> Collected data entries
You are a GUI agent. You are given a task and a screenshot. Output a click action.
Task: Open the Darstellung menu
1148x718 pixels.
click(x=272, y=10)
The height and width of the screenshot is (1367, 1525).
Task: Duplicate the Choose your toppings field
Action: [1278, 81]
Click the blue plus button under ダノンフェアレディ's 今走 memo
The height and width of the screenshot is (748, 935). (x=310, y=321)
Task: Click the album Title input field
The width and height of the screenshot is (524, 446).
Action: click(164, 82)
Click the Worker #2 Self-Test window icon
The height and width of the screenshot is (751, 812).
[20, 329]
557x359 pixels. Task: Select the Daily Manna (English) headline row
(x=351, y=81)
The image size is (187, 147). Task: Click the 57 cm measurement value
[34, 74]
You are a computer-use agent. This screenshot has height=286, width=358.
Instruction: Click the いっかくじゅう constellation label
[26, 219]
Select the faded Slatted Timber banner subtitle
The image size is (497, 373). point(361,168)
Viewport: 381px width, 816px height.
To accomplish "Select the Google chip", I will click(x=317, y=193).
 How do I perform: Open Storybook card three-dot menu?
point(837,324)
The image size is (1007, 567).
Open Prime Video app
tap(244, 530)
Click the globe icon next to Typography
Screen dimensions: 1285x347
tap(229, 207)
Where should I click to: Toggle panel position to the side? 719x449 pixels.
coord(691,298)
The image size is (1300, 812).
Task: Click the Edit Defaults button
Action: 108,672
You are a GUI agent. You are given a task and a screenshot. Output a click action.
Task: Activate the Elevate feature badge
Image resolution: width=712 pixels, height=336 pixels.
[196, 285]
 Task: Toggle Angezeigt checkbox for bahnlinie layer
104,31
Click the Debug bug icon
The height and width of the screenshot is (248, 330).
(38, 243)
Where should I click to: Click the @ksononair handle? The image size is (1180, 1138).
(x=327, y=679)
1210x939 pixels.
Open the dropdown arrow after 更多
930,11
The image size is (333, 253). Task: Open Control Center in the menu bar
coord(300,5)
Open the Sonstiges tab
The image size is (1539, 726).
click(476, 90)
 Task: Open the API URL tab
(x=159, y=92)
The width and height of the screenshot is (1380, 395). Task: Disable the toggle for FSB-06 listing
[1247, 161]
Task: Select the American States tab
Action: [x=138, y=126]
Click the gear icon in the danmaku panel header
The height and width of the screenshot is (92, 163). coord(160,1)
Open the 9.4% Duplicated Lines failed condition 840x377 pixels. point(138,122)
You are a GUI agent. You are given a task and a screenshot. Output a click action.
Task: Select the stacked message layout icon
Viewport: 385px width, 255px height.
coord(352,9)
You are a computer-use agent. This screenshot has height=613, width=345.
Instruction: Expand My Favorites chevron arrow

> Work task
Filter the records for lines containing the word "computer" and copy each one.

> Task answer
You are a computer-use agent. This screenshot has height=286, width=358.
You are a computer-use agent. This screenshot has height=613, width=345.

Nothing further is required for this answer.